Here in N.H. we have been having flooding rains, particularly this month, and, as in this past winter, where we almost broke the all-time snowfall record, as of yesterday we were in 7th place for total rainfall during June, July and August, and with showers last night, and very likely again this afternoon we are certainly within striking distance of breaking the all-time record.
Also, on July 24th, a large, powerful F-2 tornado struck here (actually coming within just a few miles of our house), ripping a path of destruction 50 miles long over the course of 80 minutes through 9 communities.
There is even the possibility of a Nor’easter this Thursday, which is more typical of winter weather.
By the way, I just wanted to comment on record setting. Pro and Con AGW posts are always talking about record setters. Anything on the way up and then on the way down of a trended peak of any kind will have “6th hottest”, “7th hottest”, or “5th coldest” or “6th coldest” record statement to it. It does not mean that the trend is over when pro-AGW posts state that “[insert month] was the 7th hottest on record”. Yet I see this statement frequently. July will be up compared to other very recent months, but the trend to cooler overall is still present. Yet we will read that it was the “[insert number] hottest month on record” and therefore the 2008 Ice Age is over.
It ain’t over till the Sun eventually revs back up to a boiling bright sphere of flares. Then we will know if the Sun has anything at all to do with climate.
Same here in the UK, looks like being a wet August
Max
There have been 3 volcanoes in Alaska. How much of this cool weather is due to SO2 streaming across North America?
Sound the alarm!!! Global warming alert!
All of the hype, but none of the warmth here in New England this summer. On the contrary.

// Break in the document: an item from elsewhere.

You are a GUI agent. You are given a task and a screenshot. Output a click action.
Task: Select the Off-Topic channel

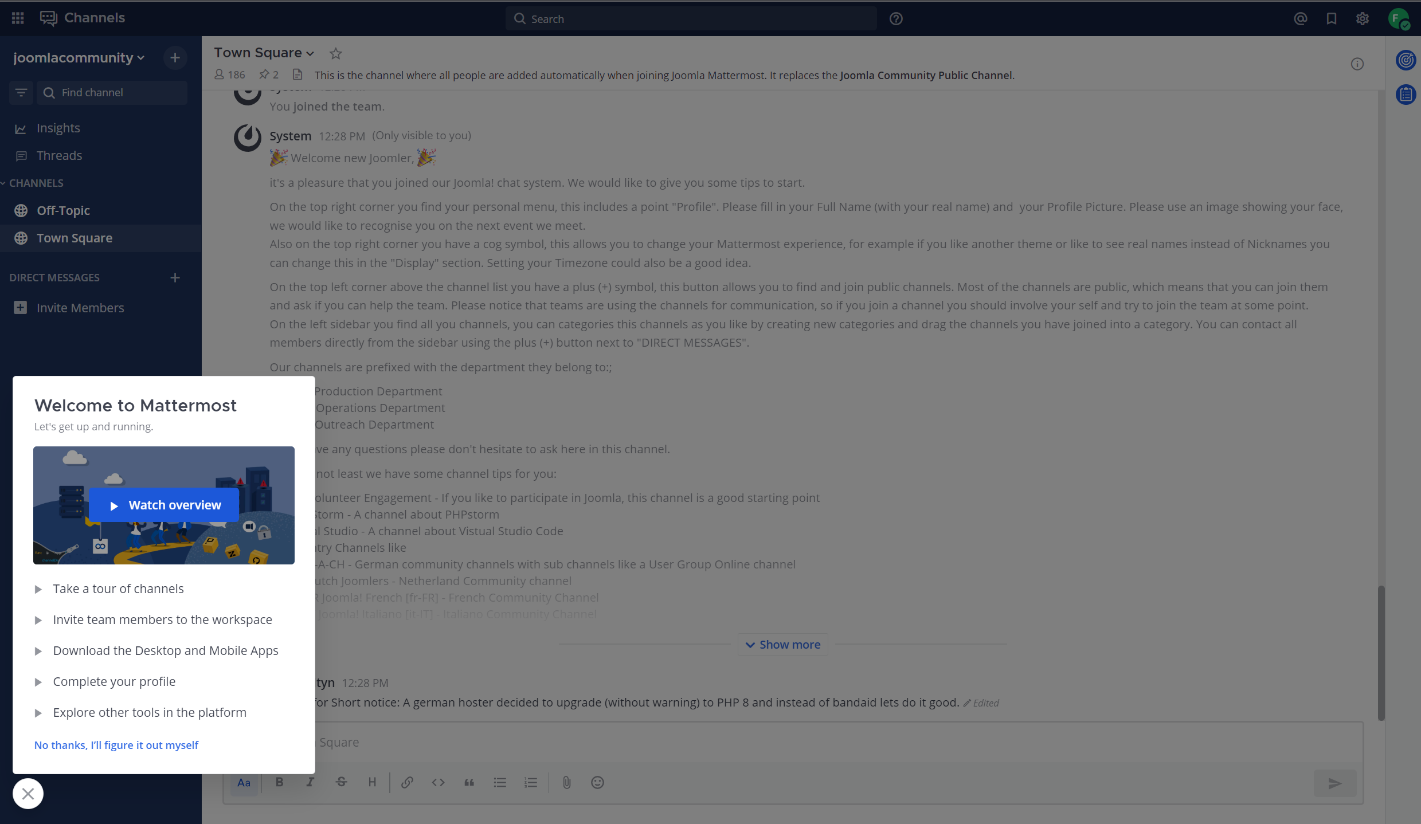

I live next door in New Hampshire. Let me tell you, the summer started very promising in early June, but quickly turned into quite a disappointment. After getting our butts kicked with record setting snows this past winter, we were looking forward to a good summer. It seems that temperatures have been below normal for the past month and a half. Too bad to, we just bought a boat AND pool to celebrate AGW 🙂
I wish it were 1998 again! Come on global warming.
I wonder if this unseasonable weather in the northeast (and may be all the way down the east coast?) is the reason why hurricanes have remained so far off shore.
I would guess that just about anyplace along the Canadian border can make the same claim.
Here in Michigan we have stayed about 2° to 4° below “normal” since February. August is tracking just slightly less than 3° lower than normal. Anyone watching the PGA Championship might have noticed the players wearing long sleeves in the 60° temperatures and 20 mph wind.
Just think of all of the CO2 we are not expending by not air conditioning. This is, no doubt, a positive feedback for global cooling.